Greater Hartford Home Inventory Indicates A Solid Buyer's Market

Bright Spot For Sellers: Median Sale Price Is Up

 

By KENNETH R. GOSSELIN, kgosselin@courant.com

8:06 PM EDT, October 18, 2010

If you're house-hunting in Greater Hartford, there's no shortage of choices.

For the second month in a row, the number of single-family houses on the market in September increased by double digits compared with the same month a year ago. Sales have continued to weaken now that the federal home-buyer tax credit has expired, according to a report Monday from the Greater Hartford Association of Realtors.

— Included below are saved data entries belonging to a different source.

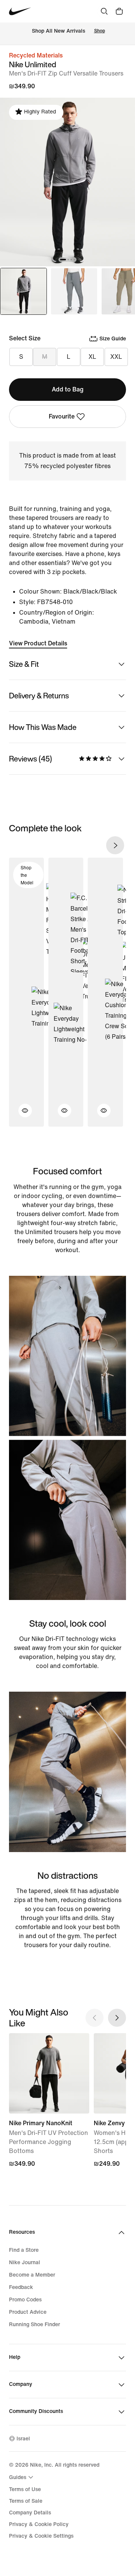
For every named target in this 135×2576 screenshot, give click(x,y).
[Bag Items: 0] (119, 11)
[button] (20, 1115)
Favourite (62, 416)
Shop (99, 31)
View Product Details (38, 643)
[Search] (104, 11)
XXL (116, 357)
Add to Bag (68, 389)
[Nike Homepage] (20, 11)
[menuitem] (22, 2477)
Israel (23, 2439)
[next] (115, 845)
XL (92, 357)
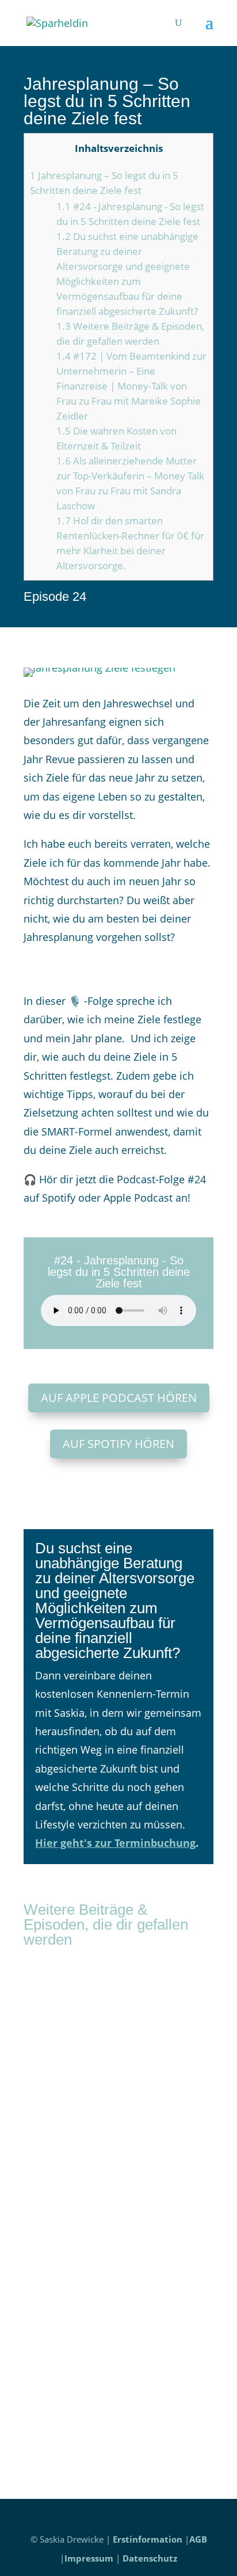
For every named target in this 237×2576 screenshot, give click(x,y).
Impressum (88, 2558)
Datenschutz (150, 2558)
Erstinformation (147, 2539)
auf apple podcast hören (119, 1397)
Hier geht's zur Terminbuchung (115, 1843)
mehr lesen (62, 2125)
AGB (198, 2539)
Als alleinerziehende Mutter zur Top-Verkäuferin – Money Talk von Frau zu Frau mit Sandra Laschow (112, 2379)
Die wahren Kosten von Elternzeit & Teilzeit (107, 2225)
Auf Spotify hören (118, 1443)
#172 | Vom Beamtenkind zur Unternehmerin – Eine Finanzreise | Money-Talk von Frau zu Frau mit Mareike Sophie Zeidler (131, 385)
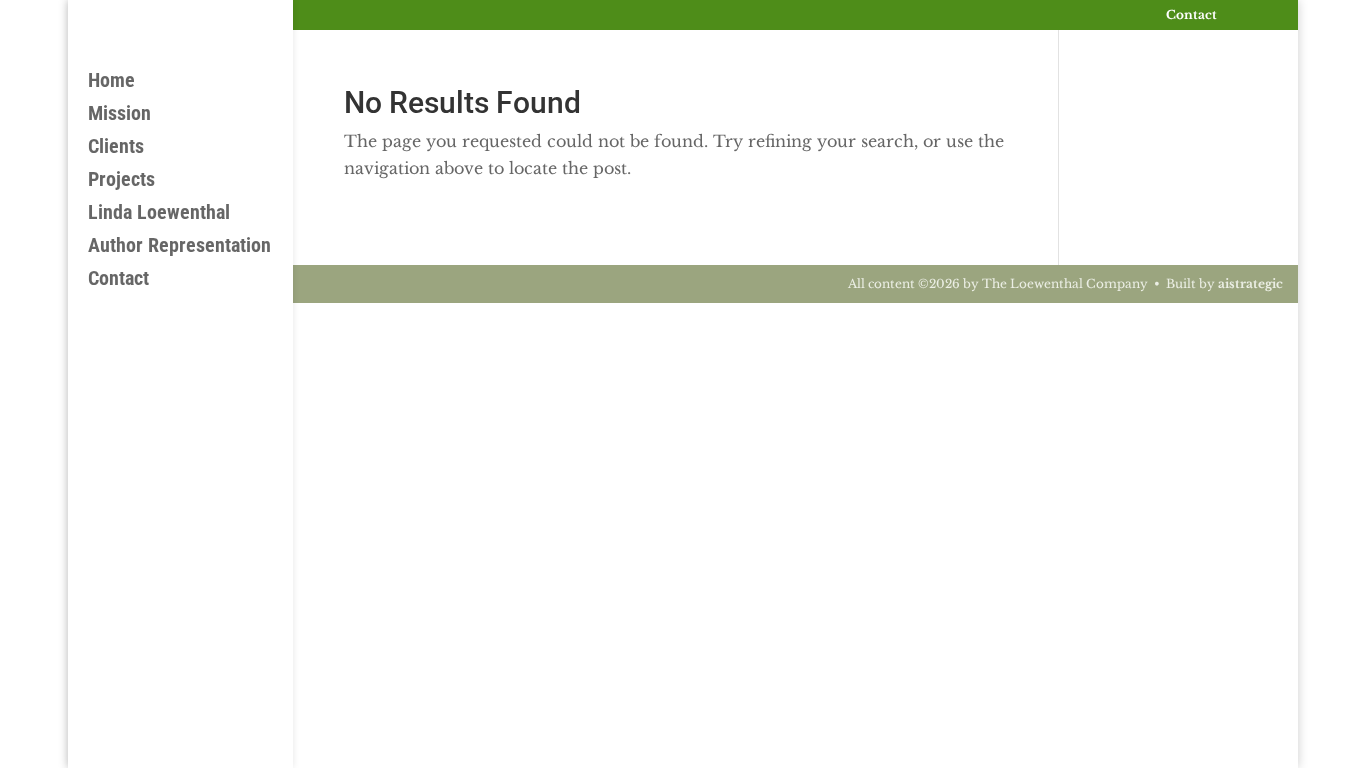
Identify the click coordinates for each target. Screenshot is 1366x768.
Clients (116, 148)
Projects (121, 181)
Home (111, 82)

The number of houses for sale in the 57-town area tracked by the association was 6,532 in September, up 14.4 percent from 5,711 for the same month in 2009. Based on closed sales last month, there is nearly a 12-month supply of houses on the market.

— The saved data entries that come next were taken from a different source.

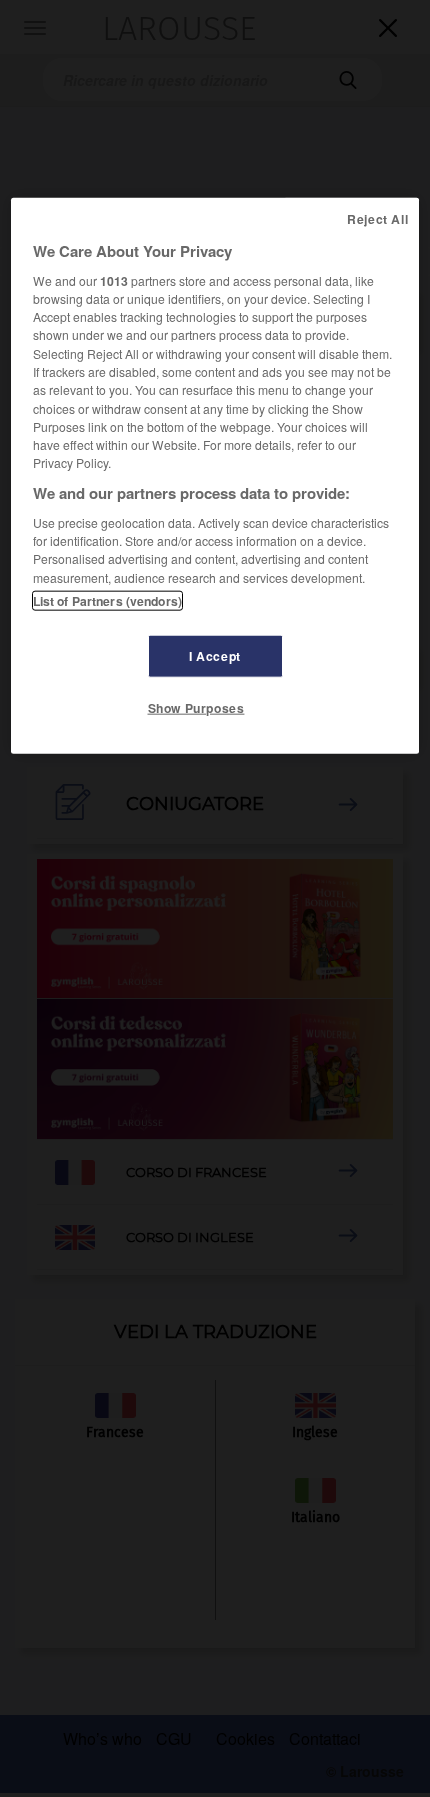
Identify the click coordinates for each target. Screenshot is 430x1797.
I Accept (215, 655)
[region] (215, 475)
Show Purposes (196, 708)
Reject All (377, 218)
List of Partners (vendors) (107, 600)
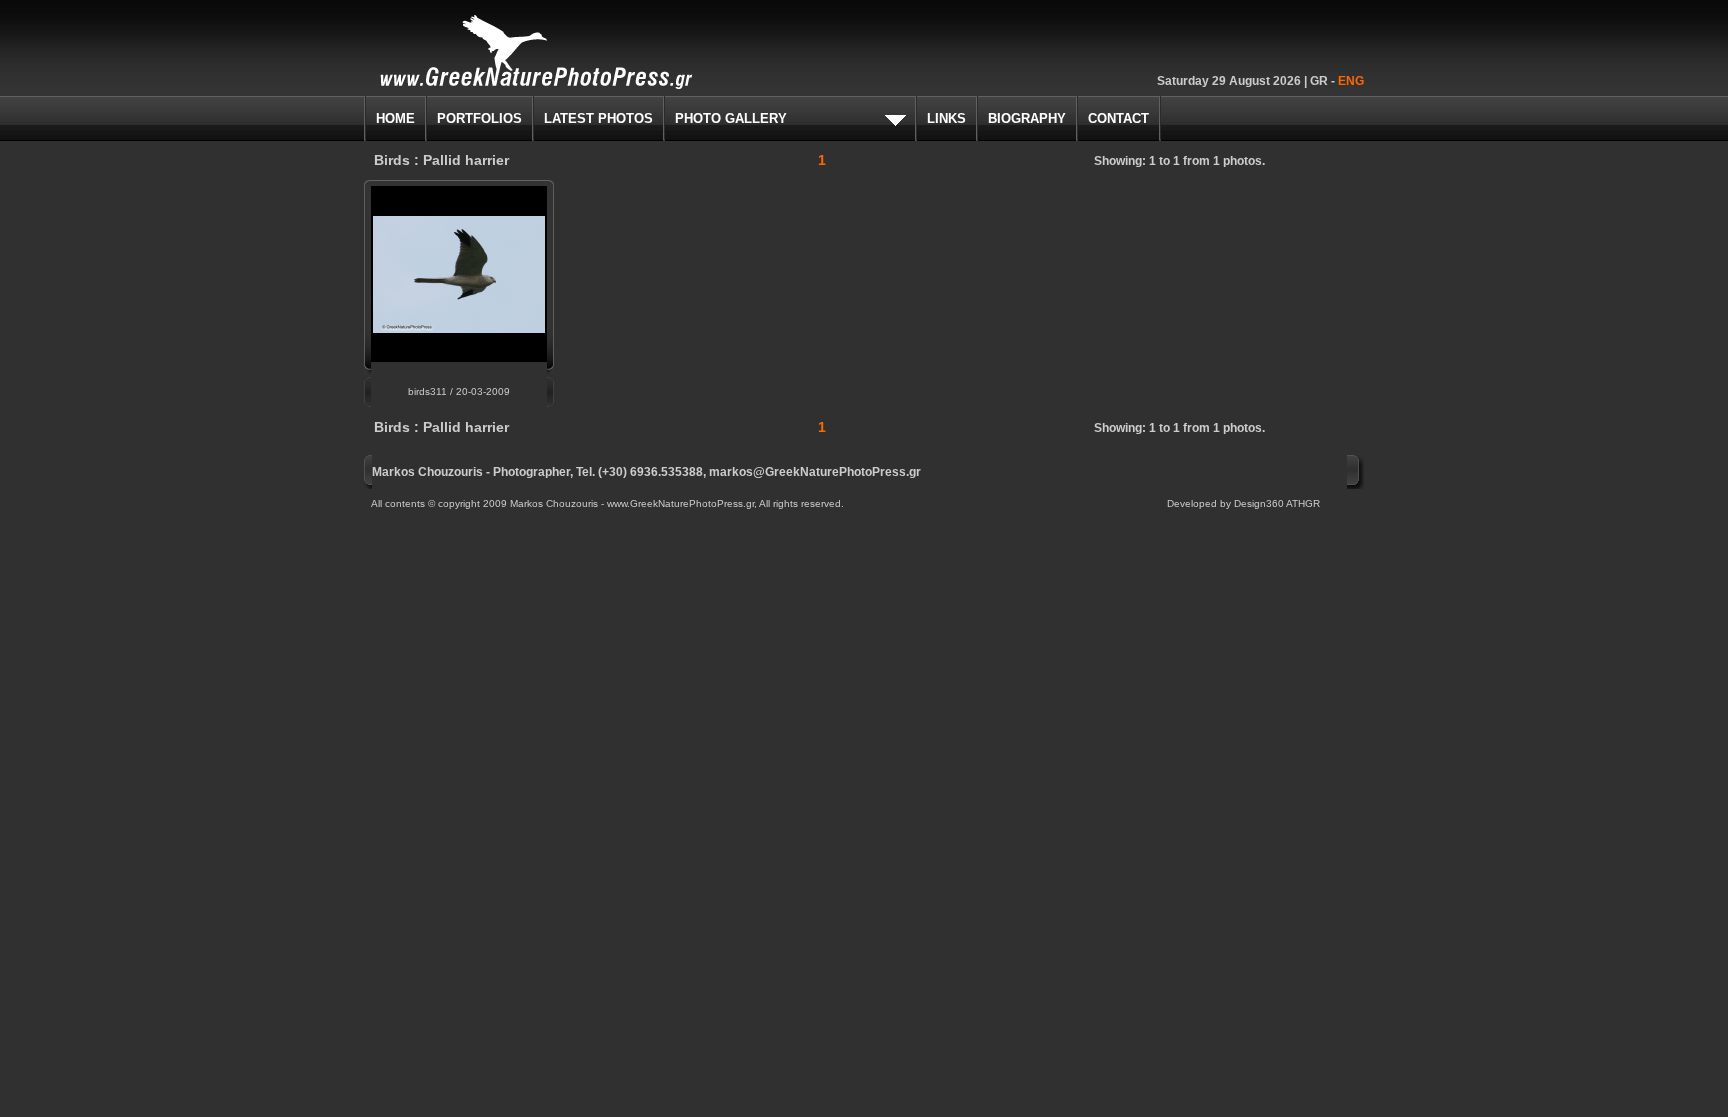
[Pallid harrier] (459, 327)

That means the area headed into the fall in a deepening buyer's market. A six-month supply is considered healthy, not tipped in favor of either the buyer or the seller.

There was one bright spot in Monday's report: The median sale price increased 4.5 percent in September, to $230,000, from $220,000 a year ago.

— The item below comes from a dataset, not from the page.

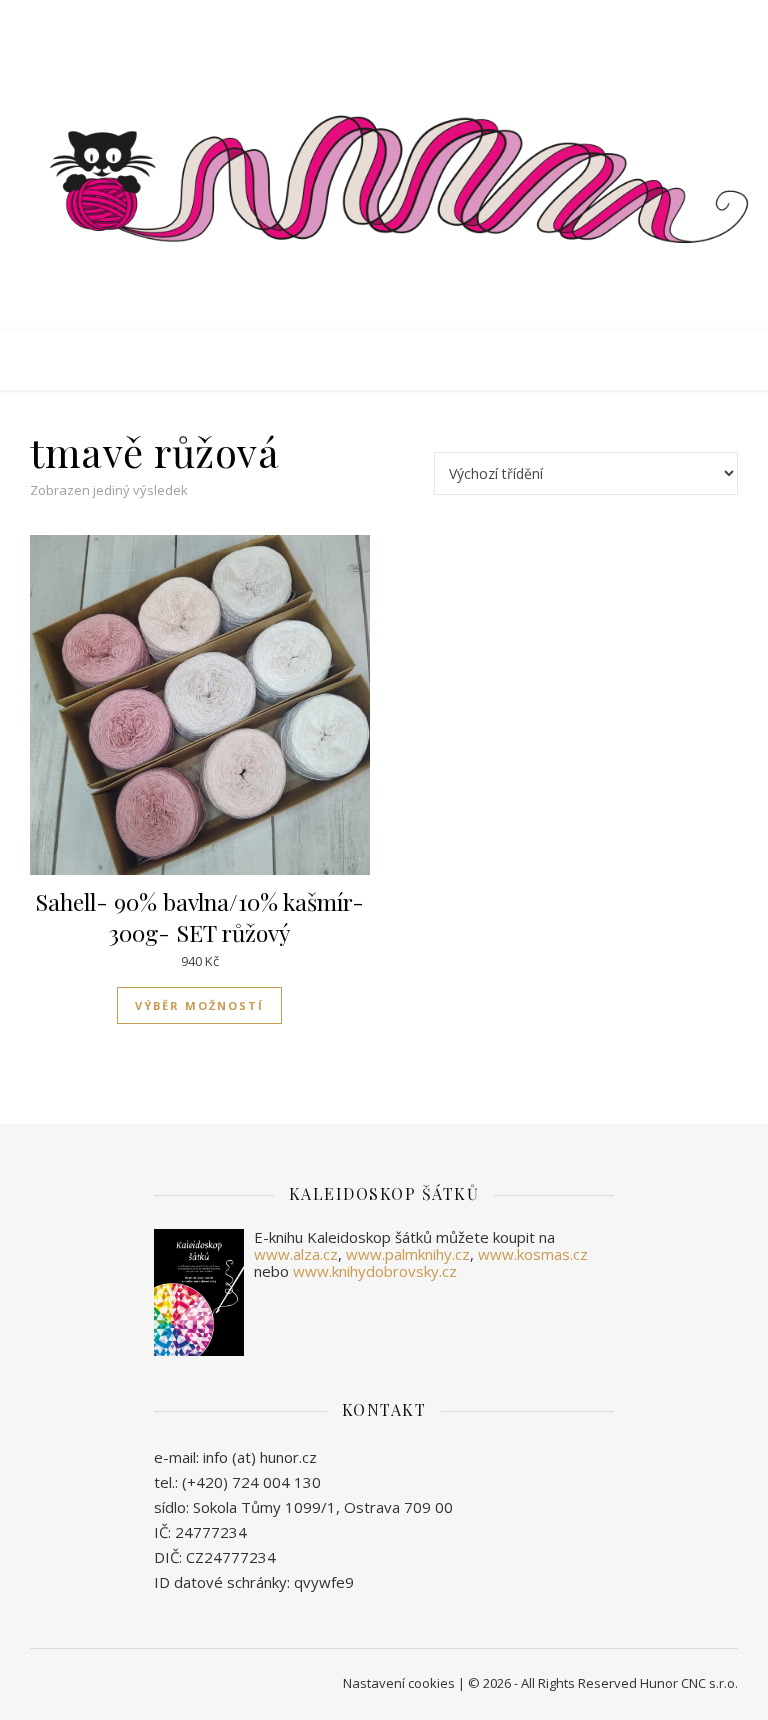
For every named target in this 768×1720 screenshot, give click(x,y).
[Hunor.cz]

The activity earlier in the year stoked by the tax credit raised optimism about the housing market, coaxing more sellers to put their properties on the market. While the tax credit was available, buyers rushed to meet the deadline, sending sales surging.

Now, sales of single-family houses are weakening, not getting the jump-start intended by the credit because the economic recovery remains uncertain. Employers generally remain cautious about expansion and hiring, sapping would-be buyers of confidence about the prospect of finding a job should they lose theirs.

Closed sales in September fell 28.1 percent to 568, down from 790 for the same month a year ago.

Rob Giuffria, a broker at Prudential Premier Homes in Farmington, said the surge earlier in the year meant more buyers purchased homes sooner than they might have — accounting for some of the weakness in sales now.

"Buyers are being conservative and putting off decisions," Giuffria said. "Until job growth picks up, you won't see housing pick up."

Monday's report also pointed to continued weakness in sales in coming months. Houses under deposit fell nearly 33 percent, to 657, from 976 in September 2009.